I contacted the neuros secretary asking if the could send me the report. After a week of no joy I emailed the consultant and still no joy. I really want to find out what the radiologist said as I have found on the internet that Hasdimotos Hypothyroidism can very rarely lead to Hashimoto encephalopathy which can in turn cause lesions on the CNS. The other symptoms are enlarged thyroid and evidence of inflammation on LP. There was evidence of inflammation in my LP althoubg I was OCB negative. I have also read it can be an MS mimic - especially PPMS.
Treatment is steriods, plasma exchange and immunotherapy. Prognosis is good if caught early - althought I doubt I am in that category!
Yep it 25 years ago now when I had my first MRI for suspected MS. I did have a relatively free period for 15 years after that. A slight blip in 2005 and then the wheels started churning in 2008 and going faster in 2011.
People on here have been quite blunt with me by saying I should just accept my disability and stop searching for answers. To be honest I think they are lucky to know what they have got especially when they are given drugs by the doctors to fight the disease.

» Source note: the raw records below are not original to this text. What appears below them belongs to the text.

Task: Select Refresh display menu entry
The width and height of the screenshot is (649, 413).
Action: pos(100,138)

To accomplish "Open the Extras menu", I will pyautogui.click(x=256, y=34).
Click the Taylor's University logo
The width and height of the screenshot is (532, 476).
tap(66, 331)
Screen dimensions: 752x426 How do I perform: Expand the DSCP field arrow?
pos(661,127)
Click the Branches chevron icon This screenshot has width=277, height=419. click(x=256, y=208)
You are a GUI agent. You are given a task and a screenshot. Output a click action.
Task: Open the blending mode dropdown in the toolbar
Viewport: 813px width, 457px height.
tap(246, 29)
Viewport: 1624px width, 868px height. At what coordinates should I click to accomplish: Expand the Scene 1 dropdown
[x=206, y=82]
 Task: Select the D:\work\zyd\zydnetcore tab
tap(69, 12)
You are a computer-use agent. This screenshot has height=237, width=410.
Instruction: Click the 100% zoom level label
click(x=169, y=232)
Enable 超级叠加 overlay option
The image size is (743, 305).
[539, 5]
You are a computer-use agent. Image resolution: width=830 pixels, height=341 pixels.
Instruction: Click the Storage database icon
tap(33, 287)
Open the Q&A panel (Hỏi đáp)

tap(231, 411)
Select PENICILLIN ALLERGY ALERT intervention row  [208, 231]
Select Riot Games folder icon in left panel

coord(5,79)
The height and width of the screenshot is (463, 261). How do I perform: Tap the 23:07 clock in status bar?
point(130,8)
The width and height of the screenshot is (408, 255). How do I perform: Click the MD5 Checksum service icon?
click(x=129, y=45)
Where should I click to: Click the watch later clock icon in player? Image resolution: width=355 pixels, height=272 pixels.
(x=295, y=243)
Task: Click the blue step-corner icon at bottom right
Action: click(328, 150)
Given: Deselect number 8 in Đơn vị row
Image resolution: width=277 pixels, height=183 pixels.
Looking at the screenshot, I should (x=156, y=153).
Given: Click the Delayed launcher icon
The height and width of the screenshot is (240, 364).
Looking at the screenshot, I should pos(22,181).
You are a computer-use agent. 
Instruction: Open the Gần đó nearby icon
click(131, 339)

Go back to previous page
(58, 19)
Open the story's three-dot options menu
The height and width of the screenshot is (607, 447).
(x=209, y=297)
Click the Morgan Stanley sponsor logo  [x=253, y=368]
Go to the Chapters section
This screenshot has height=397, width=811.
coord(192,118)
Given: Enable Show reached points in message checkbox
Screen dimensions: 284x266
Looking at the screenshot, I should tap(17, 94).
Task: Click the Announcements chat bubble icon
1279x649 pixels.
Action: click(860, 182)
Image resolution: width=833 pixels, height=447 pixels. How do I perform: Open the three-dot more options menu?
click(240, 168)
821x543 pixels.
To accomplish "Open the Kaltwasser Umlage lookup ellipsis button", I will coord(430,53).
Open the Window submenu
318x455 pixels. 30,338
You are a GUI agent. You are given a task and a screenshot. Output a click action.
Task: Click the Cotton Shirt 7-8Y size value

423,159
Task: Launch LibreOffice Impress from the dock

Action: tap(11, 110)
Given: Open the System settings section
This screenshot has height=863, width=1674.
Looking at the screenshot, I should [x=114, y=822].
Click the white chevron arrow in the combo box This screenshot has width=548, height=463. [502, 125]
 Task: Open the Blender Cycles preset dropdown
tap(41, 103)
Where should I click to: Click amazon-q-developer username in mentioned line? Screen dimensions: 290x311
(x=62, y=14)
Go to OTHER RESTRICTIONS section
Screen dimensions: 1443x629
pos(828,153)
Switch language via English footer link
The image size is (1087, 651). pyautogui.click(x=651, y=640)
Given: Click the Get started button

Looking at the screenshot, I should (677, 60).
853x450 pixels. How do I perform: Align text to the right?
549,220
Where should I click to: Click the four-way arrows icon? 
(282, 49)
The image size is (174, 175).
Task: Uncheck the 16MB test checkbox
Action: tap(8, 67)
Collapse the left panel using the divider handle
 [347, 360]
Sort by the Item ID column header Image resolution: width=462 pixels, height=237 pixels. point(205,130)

Hi guys I for one like you want to know why my body is not working right I am sick of walking drunkedly falling over and forgetting why the hell I opened the fridge mind you the penguins in the pantry don’t mind the icy blast as I stand and stare stupidly into the fridge. I think we all deserve the knowledge that comes with diagnosis don’t we? Sue
I totally take my hat off to you, I just don’t know how you’ve managed to cope! I feel like all the yo-yoing works against me but at least with a certainty of MS, I have a starting point.
You’re a remarkable lady and you know we’re here if you need to off-load. I truly hope that you get an answer in the short-to-medium term as you’ve already had to hang on and try to cope over a very long term!
Moyna, I don’t know how you have managed to stay sane I am only about 10 years trying to get sorted and I’ve come close to total meltdown. You can demand a copy of all notes etc through the access to patient notes I can’t remember the phrase I need to tell you but will look it up later today and post it. Any further requests you make to the consultant I would send registered mail then he can’t ignore it. Keep fighting Sue
I`m so glad to read the supportive replies to our Moyna. she has spent many more years than me and anyone else I know, who has set up a more or less permanent camp in limboland.
Thankyou all so much for all the support. What ever I have is closer to MS than any other condition which is why I come on this site for support. I have had good tips and advice as to how to deal with things.
I have seen MS specialists. In fact the first one I saw was called McDonald at Queens Square in London and I often wonder if he is the McDonald of the “McDonald Criteria” for diagnosing MS.
Thnx especially to you Poll as you have been a friend to me ever since I joined this forum nearly 3 years ago. You give lots of great wisdom to folk even though you dont have MS. I remember one of the first posts I saw of yours was “I dont have MS any more”. You had so many hits on it as people thought you had cured yourself of MS rather that a misdiagnosis in the first place!